Por lo general la forma de conducir de Lily era desconcertante, pero ahora parecía creer que tenía licencia para matar. Fuimos dando bandazos por el camino de tierra que salía del puerto hasta que llegamos a la carretera principal. Estábamos en silencio, conteniendo el aliento, y Kamel miraba por la ventanilla trasera. Lily aumentaba la velocidad y, cuando estaba a punto de llegar a ciento sesenta, vi que nos abalanzábamos contra la barrera de la OPEP.

—¡Apriete el botón rojo del salpicadero! —gritó Kamel para hacerse oír por encima del chirrido de los neumáticos.

Cuando hice lo que me decía, empezó a sonar una sirena y se encendió una luz roja que relampagueaba como un faro en el salpicadero.

—¡Buen equipo! —dije a Kamel por encima del hombro, mientras los guardias se hacían a un lado para dejarnos pasar.

Lily avanzó sorteando los coches, desde cuyas ventanillas nos contemplaban rostros estupefactos. Enseguida los dejamos atrás.

—Ser ministro tiene algunas ventajas —dijo Kamel con modestia—. En el otro extremo de Sidi Fredj hay otra barrera.

—¡Al demonio los torpedos y adelante a todo trapo! —exclamó Lily. Apretó de nuevo el acelerador y el enorme Citroën se embaló como un purasangre en la recta final. Pasamos la segunda barrera del mismo modo que la primera, dejando a los guardias envueltos en una polvareda—. Por cierto —dijo Lily mirando a Kamel por el retrovisor—, no nos han presentado formalmente. Soy Lily Rad. Creo que conoce a mi abuelo.

—Mantén la vista en la carretera —le dije, mientras el coche se acercaba peligrosamente al borde del acantilado. El fuerte viento casi lo levantaba del asfalto.

—Mordecai y mi padre eran amigos íntimos —dijo Kamel—. Tal vez vuelva a verlo algún día. Por favor, cuando lo vea, transmítale mis recuerdos más afectuosos.

En ese momento Kamel se volvió para mirar por la luna trasera. Se acercaban unos faros de coche.

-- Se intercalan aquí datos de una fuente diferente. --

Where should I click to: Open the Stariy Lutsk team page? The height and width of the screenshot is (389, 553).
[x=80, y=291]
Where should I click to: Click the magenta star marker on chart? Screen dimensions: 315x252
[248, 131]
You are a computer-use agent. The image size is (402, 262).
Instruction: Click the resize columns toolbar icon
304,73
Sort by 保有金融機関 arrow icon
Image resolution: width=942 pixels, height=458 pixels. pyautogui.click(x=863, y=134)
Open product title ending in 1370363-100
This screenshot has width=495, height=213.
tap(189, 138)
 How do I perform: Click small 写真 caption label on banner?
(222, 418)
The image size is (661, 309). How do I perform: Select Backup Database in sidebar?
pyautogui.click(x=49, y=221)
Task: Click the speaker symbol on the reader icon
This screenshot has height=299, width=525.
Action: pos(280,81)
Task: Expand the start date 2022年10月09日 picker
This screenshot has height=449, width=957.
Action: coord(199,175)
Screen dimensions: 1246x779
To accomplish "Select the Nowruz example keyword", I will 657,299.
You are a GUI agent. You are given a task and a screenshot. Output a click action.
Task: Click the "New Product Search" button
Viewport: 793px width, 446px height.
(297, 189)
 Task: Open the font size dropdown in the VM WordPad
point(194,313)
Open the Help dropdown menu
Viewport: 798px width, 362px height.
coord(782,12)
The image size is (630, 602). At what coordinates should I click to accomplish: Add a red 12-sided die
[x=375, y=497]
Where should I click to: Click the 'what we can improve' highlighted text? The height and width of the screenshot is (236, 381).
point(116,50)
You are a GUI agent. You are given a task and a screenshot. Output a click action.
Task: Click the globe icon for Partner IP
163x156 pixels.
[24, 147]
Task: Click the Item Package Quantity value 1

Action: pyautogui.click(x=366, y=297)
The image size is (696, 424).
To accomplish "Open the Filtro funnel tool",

—Más rápido —apremié a Lily.

—Es el momento de que nos impresione con su destreza al volante —murmuró Kamel, que empuñó el arma mientras el automóvil que nos seguía ponía en funcionamiento la sirena y las luces. Kamel trataba de ver entre el polvo que levantaba el fuerte viento.

—¡Joder, es un poli! —exclamó Lily, y redujo la velocidad.

—¡Siga! —exclamó Kamel.

Obediente, Lily pisó el acelerador y el Citroën dio un bandazo. La aguja indicaba doscientos kilómetros por hora. El otro coche no podría ir mucho más rápido, sobre todo a causa de las violentas ráfagas de viento.

—Hay otra manera de llegar a la casbah —dijo Kamel sin dejar de vigilar a nuestros perseguidores—. La carretera estará a unos diez minutos de aquí… y habrá que atravesar Argel. Pero conozco esas callejuelas mejor que Sharrif. Esta carretera nos llevará a la casbah desde arriba… Conozco el camino hasta casa de Minnie —agregó con voz queda—. Es la casa de mi padre.

—¿Minnie Renselaas vive en casa de su padre? —pregunté—. Creía que su familia provenía de las montañas.

—Mi padre tenía una casa aquí, en la casbah, para sus esposas.

—¿Sus esposas? —exclamé.

—Minnie Renselaas es mi madrastra —dijo Kamel—. Mi padre era el Rey Negro.